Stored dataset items
——

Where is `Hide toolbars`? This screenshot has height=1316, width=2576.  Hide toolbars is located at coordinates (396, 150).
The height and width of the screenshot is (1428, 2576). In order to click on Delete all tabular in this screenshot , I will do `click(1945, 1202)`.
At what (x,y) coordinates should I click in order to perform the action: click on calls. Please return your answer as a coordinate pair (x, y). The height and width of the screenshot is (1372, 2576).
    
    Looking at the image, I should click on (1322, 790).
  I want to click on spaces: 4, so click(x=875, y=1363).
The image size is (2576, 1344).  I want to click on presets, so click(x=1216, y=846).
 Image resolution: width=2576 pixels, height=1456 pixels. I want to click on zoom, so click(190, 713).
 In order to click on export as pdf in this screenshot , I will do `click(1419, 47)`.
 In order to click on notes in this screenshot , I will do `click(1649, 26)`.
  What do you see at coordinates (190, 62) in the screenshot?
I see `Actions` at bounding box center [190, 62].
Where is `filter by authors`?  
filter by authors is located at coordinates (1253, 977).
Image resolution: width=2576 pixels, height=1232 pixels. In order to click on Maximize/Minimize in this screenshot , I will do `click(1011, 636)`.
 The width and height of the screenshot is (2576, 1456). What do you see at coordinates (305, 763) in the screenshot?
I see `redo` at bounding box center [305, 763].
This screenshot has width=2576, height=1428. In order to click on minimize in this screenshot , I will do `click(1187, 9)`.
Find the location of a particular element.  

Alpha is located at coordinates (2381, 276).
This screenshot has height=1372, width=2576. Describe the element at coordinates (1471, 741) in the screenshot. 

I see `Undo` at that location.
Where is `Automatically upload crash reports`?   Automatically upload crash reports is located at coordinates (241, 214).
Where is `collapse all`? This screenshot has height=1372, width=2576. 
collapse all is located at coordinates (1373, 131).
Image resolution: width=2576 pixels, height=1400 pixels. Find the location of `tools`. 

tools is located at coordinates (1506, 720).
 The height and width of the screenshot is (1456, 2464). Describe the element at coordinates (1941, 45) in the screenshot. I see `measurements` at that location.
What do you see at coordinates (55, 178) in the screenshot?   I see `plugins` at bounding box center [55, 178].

——

• [Exercise]: Reproduce every line of the records above word for word, without changing anything.

• [Answer in full]:
Where is `Hide toolbars`? This screenshot has height=1316, width=2576.  Hide toolbars is located at coordinates (396, 150).
The height and width of the screenshot is (1428, 2576). In order to click on Delete all tabular in this screenshot , I will do `click(1945, 1202)`.
At what (x,y) coordinates should I click in order to perform the action: click on calls. Please return your answer as a coordinate pair (x, y). The height and width of the screenshot is (1372, 2576).
    
    Looking at the image, I should click on (1322, 790).
  I want to click on spaces: 4, so click(x=875, y=1363).
The image size is (2576, 1344).  I want to click on presets, so click(x=1216, y=846).
 Image resolution: width=2576 pixels, height=1456 pixels. I want to click on zoom, so click(190, 713).
 In order to click on export as pdf in this screenshot , I will do `click(1419, 47)`.
 In order to click on notes in this screenshot , I will do `click(1649, 26)`.
  What do you see at coordinates (190, 62) in the screenshot?
I see `Actions` at bounding box center [190, 62].
Where is `filter by authors`?  
filter by authors is located at coordinates (1253, 977).
Image resolution: width=2576 pixels, height=1232 pixels. In order to click on Maximize/Minimize in this screenshot , I will do `click(1011, 636)`.
 The width and height of the screenshot is (2576, 1456). What do you see at coordinates (305, 763) in the screenshot?
I see `redo` at bounding box center [305, 763].
This screenshot has width=2576, height=1428. In order to click on minimize in this screenshot , I will do `click(1187, 9)`.
Find the location of a particular element.  

Alpha is located at coordinates (2381, 276).
This screenshot has height=1372, width=2576. Describe the element at coordinates (1471, 741) in the screenshot. 

I see `Undo` at that location.
Where is `Automatically upload crash reports`?   Automatically upload crash reports is located at coordinates (241, 214).
Where is `collapse all`? This screenshot has height=1372, width=2576. 
collapse all is located at coordinates (1373, 131).
Image resolution: width=2576 pixels, height=1400 pixels. Find the location of `tools`. 

tools is located at coordinates (1506, 720).
 The height and width of the screenshot is (1456, 2464). Describe the element at coordinates (1941, 45) in the screenshot. I see `measurements` at that location.
What do you see at coordinates (55, 178) in the screenshot?   I see `plugins` at bounding box center [55, 178].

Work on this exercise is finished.